Automatic translation should be less likely to make a mistake of this sort, but the truth is that Google Translate, with all its Neural Network magic, turns out to be more human than desired in this matter: It’s not completely unusual that the meaning of the text changes, sometimes to the complete opposite.
It also has a variety of passive-aggressive behaviors, in particular ignoring whole sentences or part of them, mostly when the text becomes a bit rambling.
I had a case where the automatic translation ignored a “non-” prefix on a noun, and by doing so reversed the meaning of the sentence. I’ve also had a case where “must not” was translated into the equivalent of “doesn’t have to”.
The clear disadvantage of an automatic translation is poor expression and grammar. If the technique explained below is adopted, it’s however possible to end up with a fairly good result, even if the language is a bit off at times.
But this disadvantage can be mitigated by letting someone who knows the target language well proof-read the result. This person doesn’t need to know English well, but only be sensitive to the target language, so it’s easier to find someone for that job. And in particular when translating to Asian languages, it’s easy to tell the persons involved to ignore technical terms, as they are easily distinguishable, written in Latin script.
The results of this proof-reading session are only slight changes in word choice or ordering, and they can be verified against automatic translation as well as another person. In fact, in most cases, the best way is to improve the wording in the original language, until the person checking the text confirms it sounds OK.
Whether it’s worth the effort and cost to make this language cleanup is an open question. It’s a matter of how much the target audience appreciates the fact that the documentation is available in their language vs. how much the language defects come across badly.
Another issue with automatic translation is that words with more than one meaning can be mistranslated, in particular when the intended meaning is the less common one for a specific word (examples for that below). A back-translation doesn’t necessarily reveal a problem of this sort.
So with the possibility of having someone read through the translated text, the only remaining problem is when the meaning is changed unnoticed during the translation. Frankly speaking, I don’t know which option, human or machine, is better regarding this problem. The only real solution anyhow is to back-translate the text and read it through. Good luck with that.

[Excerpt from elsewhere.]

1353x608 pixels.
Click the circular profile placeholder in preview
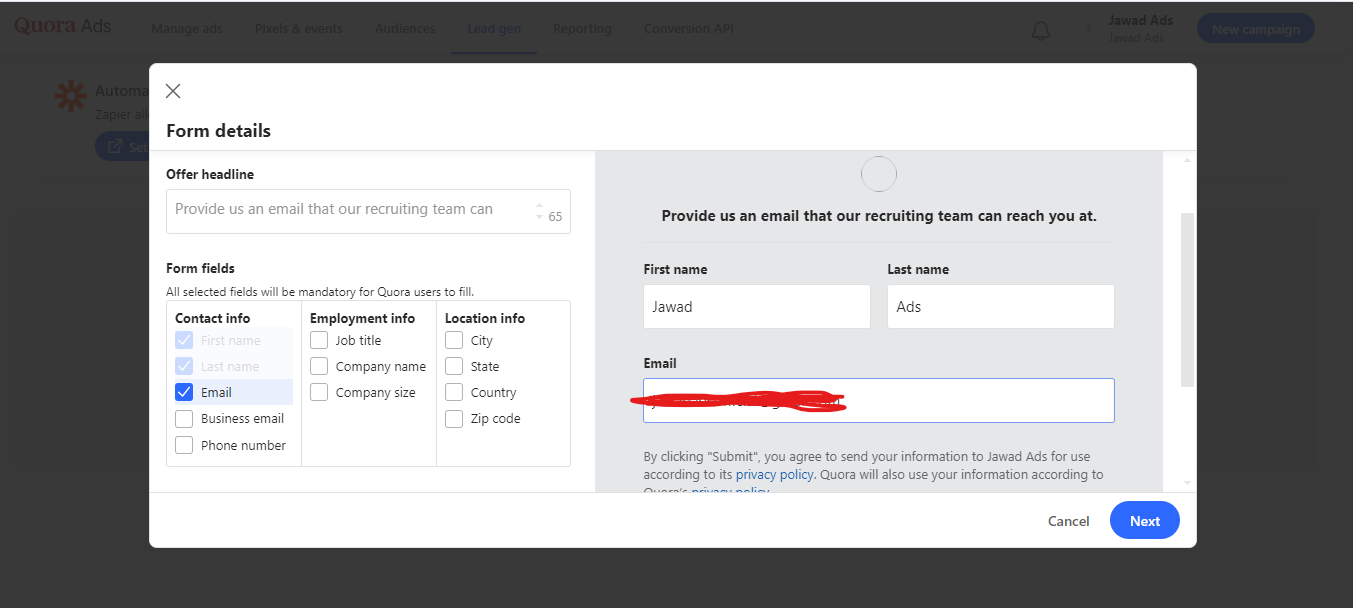[878, 174]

General insights on automatic translation
Google Translate is based upon a neural network machine learning algorithm, which means that it’s chaotic by nature (in the scientific sense). That gives it a bit of a human touch, which surely makes the translations better, but also makes it quite unpredictable. In particular, it’s capable of making any possible mistake, no matter how pointless and unexpected. It’s impossible to be 100% sure that it won’t do this or that, and it’s not even a bug when a phrase in the original text just disappears, or when a meaningless string of characters gets translated to something else, also completely meaningless. Those small glitches are part of the game, and it makes automated processing of the translated text quite challenging.
Having said that, the general rule is that if Google Translate does weird things, it’s because it was fed with something it found hard to digest. So even if the weirdness doesn’t appear to be related to language, the best way to rectify this is to change the original text into a simpler, more common way to express the same idea. Unfortunately, this calls for dull, play-it-safe English. However with by far less silly typos and grammar mistakes.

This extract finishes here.